As expected we see a single generic write (10.3.2). In the assembly generated for this kernel (in particular, we care about the generic_store function). We see that this corresponds to a flat_store_dword instruction:

        .type   _Z13generic_storePii,@function
_Z13generic_storePii:                   ; @_Z13generic_storePii
; %bb.0:
        s_waitcnt vmcnt(0) expcnt(0) lgkmcnt(0)
        flat_store_dword v[0:1], v2
        s_waitcnt vmcnt(0) lgkmcnt(0)
        s_setpc_b64 s[30:31]
.Lfunc_end0:

In addition, we note that we can observe the destination of this request by looking at the LDS Instructions metric (12.2.0):

$ omniperf analyze -p workloads/vmem/mi200/ --dispatch 2 -b 12.2.0 -n per_kernel
<...>
12. Local Data Share (LDS)
12.2 LDS Stats
╒═════════╤════════════╤═══════╤═══════╤═══════╤══════════════════╕
│ Index   │ Metric     │   Avg │   Min │   Max │ Unit             │
╞═════════╪════════════╪═══════╪═══════╪═══════╪══════════════════╡
│ 12.2.0  │ LDS Instrs │  1.00 │  1.00 │  1.00 │ Instr per kernel │
╘═════════╧════════════╧═══════╧═══════╧═══════╧══════════════════╛

which indicates one LDS access.

Note

Exercise for the reader: if this access had been targeted at global memory (e.g., by changing value of filter), where should we look for the memory traffic?

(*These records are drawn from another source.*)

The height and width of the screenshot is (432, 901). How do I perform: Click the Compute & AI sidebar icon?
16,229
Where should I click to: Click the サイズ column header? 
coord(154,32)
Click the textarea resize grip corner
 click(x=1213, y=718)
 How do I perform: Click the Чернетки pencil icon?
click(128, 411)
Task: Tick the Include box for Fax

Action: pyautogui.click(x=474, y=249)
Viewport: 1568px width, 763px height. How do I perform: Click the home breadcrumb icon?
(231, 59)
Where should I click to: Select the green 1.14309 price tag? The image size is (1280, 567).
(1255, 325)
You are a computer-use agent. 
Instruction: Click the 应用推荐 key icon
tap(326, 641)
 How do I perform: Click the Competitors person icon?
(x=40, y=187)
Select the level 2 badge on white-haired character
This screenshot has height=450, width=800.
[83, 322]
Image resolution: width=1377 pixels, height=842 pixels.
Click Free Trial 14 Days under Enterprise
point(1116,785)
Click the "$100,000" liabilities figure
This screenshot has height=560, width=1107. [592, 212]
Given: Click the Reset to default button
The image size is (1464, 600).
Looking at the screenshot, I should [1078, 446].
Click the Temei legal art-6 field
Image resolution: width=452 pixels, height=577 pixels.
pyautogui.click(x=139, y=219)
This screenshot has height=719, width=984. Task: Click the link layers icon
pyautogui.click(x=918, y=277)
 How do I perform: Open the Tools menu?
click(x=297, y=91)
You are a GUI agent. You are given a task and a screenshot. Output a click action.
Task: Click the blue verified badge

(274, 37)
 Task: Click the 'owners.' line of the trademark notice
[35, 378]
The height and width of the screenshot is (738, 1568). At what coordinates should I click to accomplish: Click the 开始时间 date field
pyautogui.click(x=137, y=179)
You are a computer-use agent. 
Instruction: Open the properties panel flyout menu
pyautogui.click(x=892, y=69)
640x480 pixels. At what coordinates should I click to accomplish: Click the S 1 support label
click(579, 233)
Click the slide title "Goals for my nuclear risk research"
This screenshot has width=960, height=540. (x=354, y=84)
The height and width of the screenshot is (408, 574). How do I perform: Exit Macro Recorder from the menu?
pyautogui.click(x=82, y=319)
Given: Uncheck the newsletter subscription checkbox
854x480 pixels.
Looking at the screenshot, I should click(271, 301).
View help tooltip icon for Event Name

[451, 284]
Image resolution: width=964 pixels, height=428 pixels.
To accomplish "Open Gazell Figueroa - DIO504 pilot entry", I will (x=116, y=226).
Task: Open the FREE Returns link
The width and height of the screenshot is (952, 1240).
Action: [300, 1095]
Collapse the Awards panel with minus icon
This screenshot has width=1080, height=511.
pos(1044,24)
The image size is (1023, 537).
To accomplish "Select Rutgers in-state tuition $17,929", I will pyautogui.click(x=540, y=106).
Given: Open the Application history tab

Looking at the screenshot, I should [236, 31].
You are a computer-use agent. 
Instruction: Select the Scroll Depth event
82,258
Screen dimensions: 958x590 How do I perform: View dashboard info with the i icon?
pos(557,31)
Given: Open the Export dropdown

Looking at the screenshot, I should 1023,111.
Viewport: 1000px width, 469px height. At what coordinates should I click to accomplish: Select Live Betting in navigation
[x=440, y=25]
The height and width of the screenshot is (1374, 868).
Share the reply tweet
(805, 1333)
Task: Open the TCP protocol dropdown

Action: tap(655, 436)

Hint: see our generic read example.

Global read

Next, we examine a simple global read operation:

__global__ void global_read(int* ptr, int zero) {
  int x = ptr[threadIdx.x];
  if (x != zero) {
    ptr[threadIdx.x] = x + 1;
  }
}

Here we observe a now familiar pattern:

  • Read a value in from global memory

  • Have a write hidden behind a conditional that is impossible for the compiler to statically eliminate, but is identically false. In this case, our main() function initializes the data in ptr to zero.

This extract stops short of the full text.